According to Dan Mullaney, a former U.S. assistant trade representative for Europe, the EU couldn’t have hoped for a better outcome. “It’s not clear that following the tougher China course of immediate retaliation would have been successful.”
China faced steep consequences for its retaliatory approach. While tariffs of over 100 percent may have dropped to 30 percent, ongoing negotiations risk triggering a return to those higher rates. Canada is also being penalized for retaliating against Trump’s tariffs.
“It’s hard to see how that’s a better outcome than 15 percent all-in tariffs,” Mullaney said, calling the Commission’s approach the right one. He also added that Trump voiced “unprecedented public recognition … of the value and importance of the U.S.-EU relationship.
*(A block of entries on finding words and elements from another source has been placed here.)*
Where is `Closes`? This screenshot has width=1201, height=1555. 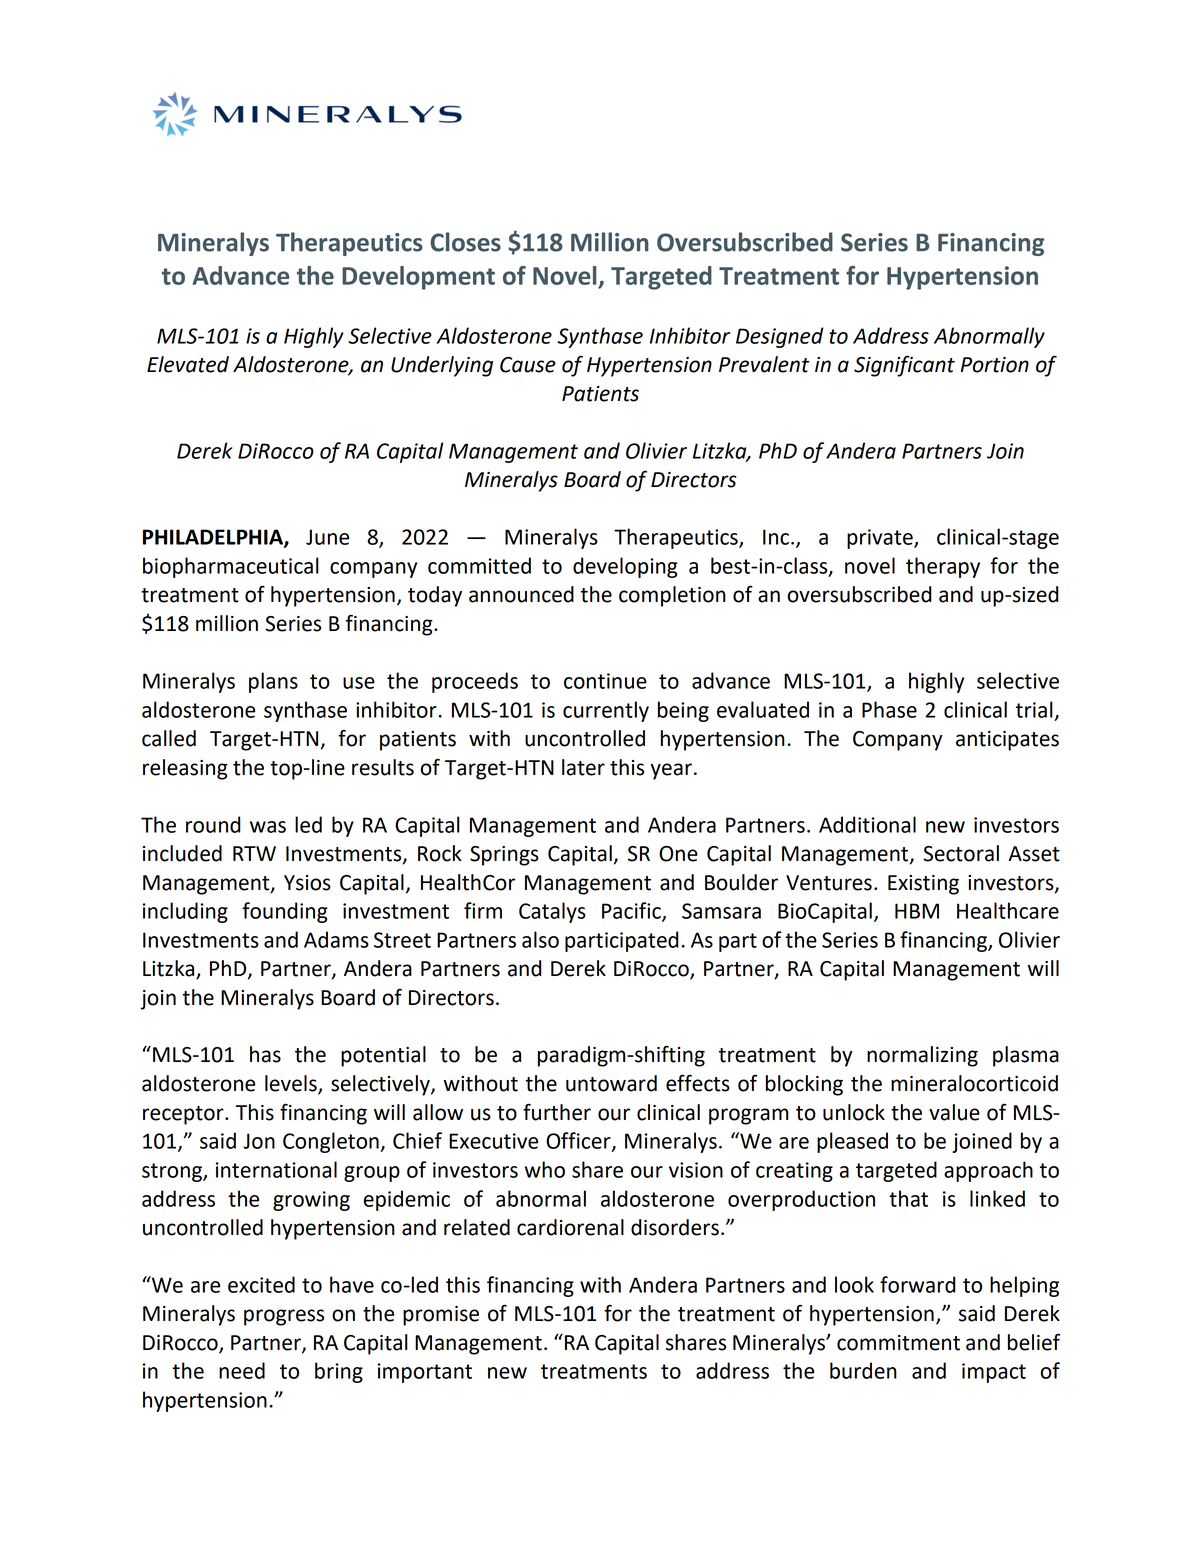 Closes is located at coordinates (465, 242).
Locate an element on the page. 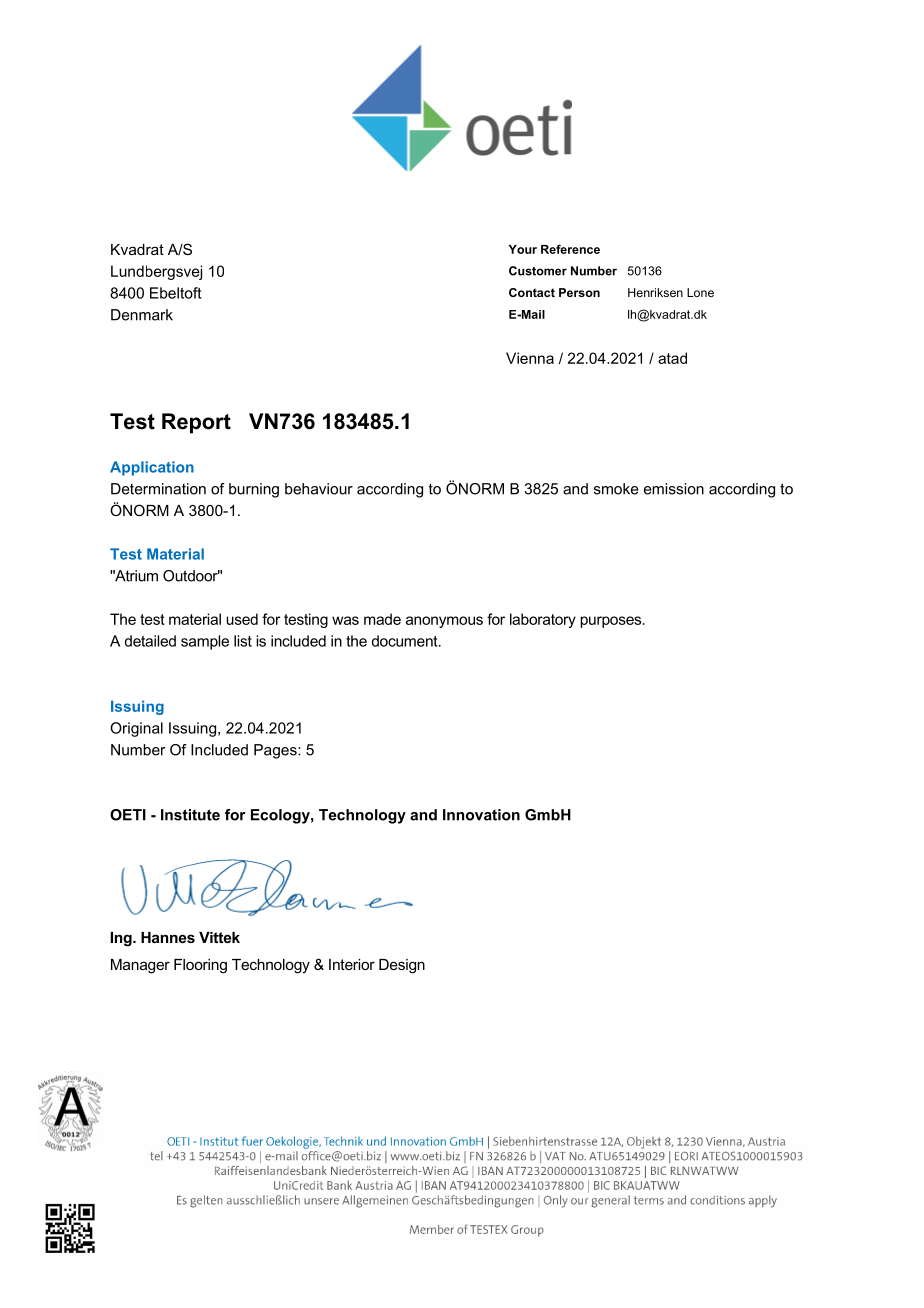 The width and height of the page is (924, 1308). Your is located at coordinates (523, 249).
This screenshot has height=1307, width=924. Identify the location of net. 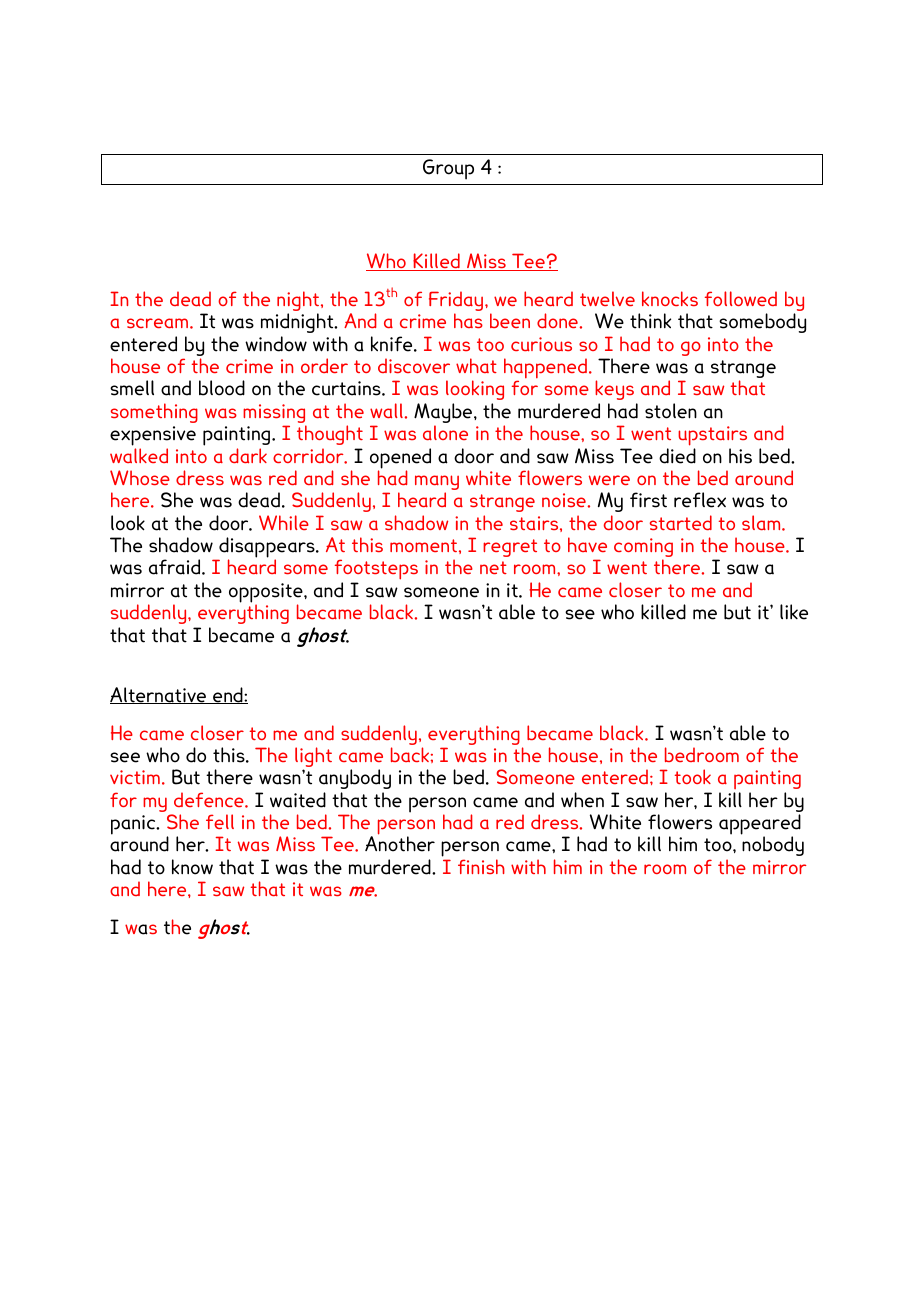
(493, 567).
That may prove transitory, but it’s significant.”
It’s the alliance, stupid
The reasoning in Brussels is that avoiding a trade war is about more than just trade or even the economy; it’s also about preventing Trump from withdrawing from the transatlantic alliance and ending support for Ukraine.
Von der Leyen pointed at NATO’s new and higher defense spending targets minutes after announcing the deal in Scotland. “Just a few weeks after the NATO summit, this is the second building block for reaffirming the transatlantic partnership,” she told a handful of Brussels-based reporters before heading back to the EU capital.